Okay. I will take that. I can take the question. Thank you for the question. I think the question was about the output, the productivity of Verily and Kallyope in terms of producing new GPCR drug targets. This work is progressing very well. We hope later this year that we will be able to include some of these targets into our pre-discovery and discovery portfolio. Thank you for the question.
Thank you.
Thank you very much. Thank you, Yamaguchi-san. To the last question, Tsuzuki-san from Mizuho Securities. Please unmute yourself and state your question.
Thank you very much. My name is Tsuzuki from Mizuho Securities. Can you hear me? Yes, we can hear you. Thank you. I have two simple questions. The first one is about M&A. It's an additional question. Currently, you are trying to convert your structure and you also have the deal for diabetes with Lilly. The priorities, what are you expecting for as the priorities of the company? That's what I would like to know.

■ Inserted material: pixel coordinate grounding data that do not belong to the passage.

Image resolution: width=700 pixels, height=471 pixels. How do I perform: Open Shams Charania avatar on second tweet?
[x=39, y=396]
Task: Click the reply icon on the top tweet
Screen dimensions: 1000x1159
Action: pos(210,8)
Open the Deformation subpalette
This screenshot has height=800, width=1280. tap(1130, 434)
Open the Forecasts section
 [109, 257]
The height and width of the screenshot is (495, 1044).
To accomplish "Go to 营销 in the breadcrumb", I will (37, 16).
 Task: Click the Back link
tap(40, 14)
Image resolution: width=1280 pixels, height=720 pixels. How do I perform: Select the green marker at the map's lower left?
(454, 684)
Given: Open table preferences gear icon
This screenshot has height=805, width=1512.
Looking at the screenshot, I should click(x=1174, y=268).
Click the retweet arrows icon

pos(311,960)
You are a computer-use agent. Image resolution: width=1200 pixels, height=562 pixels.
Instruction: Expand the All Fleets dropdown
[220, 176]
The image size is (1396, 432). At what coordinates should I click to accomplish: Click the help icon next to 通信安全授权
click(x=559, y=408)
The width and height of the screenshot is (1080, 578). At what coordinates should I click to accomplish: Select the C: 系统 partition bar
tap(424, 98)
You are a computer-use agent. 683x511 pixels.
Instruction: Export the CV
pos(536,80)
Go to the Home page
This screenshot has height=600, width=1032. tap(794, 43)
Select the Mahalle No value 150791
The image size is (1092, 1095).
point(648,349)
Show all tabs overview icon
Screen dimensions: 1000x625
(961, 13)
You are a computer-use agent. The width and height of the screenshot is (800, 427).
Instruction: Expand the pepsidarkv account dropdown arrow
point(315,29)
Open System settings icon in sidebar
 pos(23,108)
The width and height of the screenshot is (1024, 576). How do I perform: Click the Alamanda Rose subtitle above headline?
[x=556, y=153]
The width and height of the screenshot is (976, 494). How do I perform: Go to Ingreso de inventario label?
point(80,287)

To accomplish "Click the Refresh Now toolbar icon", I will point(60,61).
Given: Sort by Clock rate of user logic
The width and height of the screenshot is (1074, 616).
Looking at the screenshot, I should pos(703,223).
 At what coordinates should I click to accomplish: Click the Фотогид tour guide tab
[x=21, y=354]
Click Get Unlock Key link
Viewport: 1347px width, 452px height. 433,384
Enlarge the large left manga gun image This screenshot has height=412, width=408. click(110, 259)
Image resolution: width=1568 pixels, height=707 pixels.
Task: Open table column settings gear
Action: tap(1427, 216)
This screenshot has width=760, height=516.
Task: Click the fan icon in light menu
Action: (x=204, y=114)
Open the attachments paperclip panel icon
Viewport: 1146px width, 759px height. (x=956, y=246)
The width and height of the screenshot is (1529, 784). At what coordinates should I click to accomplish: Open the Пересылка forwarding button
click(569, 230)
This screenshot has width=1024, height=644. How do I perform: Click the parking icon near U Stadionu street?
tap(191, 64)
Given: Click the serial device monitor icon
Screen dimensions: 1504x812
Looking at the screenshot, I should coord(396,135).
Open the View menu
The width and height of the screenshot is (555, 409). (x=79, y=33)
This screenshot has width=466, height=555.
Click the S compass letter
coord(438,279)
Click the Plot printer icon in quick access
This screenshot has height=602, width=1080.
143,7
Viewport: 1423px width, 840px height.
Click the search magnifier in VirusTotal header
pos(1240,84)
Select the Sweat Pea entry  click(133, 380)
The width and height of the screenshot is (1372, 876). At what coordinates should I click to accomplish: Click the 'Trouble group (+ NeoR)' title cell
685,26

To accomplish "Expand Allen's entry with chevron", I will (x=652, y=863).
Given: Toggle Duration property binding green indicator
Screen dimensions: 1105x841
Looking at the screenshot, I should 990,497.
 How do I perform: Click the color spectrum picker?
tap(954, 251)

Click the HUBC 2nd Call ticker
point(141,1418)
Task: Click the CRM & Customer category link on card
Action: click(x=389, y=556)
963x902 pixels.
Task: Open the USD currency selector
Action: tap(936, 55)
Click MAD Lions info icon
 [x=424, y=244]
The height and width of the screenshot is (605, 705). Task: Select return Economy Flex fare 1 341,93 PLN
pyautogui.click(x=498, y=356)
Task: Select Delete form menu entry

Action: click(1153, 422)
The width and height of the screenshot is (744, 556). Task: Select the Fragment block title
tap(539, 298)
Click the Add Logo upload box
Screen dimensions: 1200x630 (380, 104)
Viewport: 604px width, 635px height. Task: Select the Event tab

Another question is, if you have any POC, like data this year, we would like to have any information related to that. Those are two of my questions.
Thank you very much. The first question is related to M&A. What could be the possible targets, the types of the companies? The second one is, what will be the pipeline that can obtain POC this year? The first question will be responded by Chris, and the second will be answered by Matt.
Thank you for your question. With regard to M&A, I can't really disclose what potential targets might be except to say that what I said earlier was that we would be open to using M&A to accelerate our strategy. Our strategy and four strategic pillars that I outlined, around investing in discovery, growing partnerships, transforming R&D, and building a Japanese business are sort of the core areas of our company. I think everybody knows that most of the revenue-generating opportunities in the pharma and biotech sphere are in the United States, located in the United States. We would be open to that. Of course, that would accelerate our geographic expansion. Most likely, M&A will be focused on the four strategic pillars that I mentioned earlier. Thank you.
Yeah. In answer to your question about clinical proof of concept. Normally, you would associate a clinical proof of concept with phase II. If you look at the programs we have in phase II with our partners. The first one, Neurocrine. That's not due to finish phase II until the end of 2024. The Pfizer GLP-1 molecule 532 is due to finish phase II in January, I think, 2024. Unless those timelines change, we won't see a clinical POC in 2023. But it all depends on the rate of recruitment of patients and the will and the speed of our partners to reach the end. Thank you for the question.
Thank you very much. Thank you for the question. As I mentioned, we have more questions, but my apologies, because of time, we would like to conclude now. Amongst some of the questions we received in text, I think they are covered from the questions that are responded. For the ones which have not been answered, we would like to respond by using the official blog. What we have discussed and entertained as questions will be disclosed on the website later on. We would like to conclude the earnings result for year ending December 2022. Thank you very much for your attendance.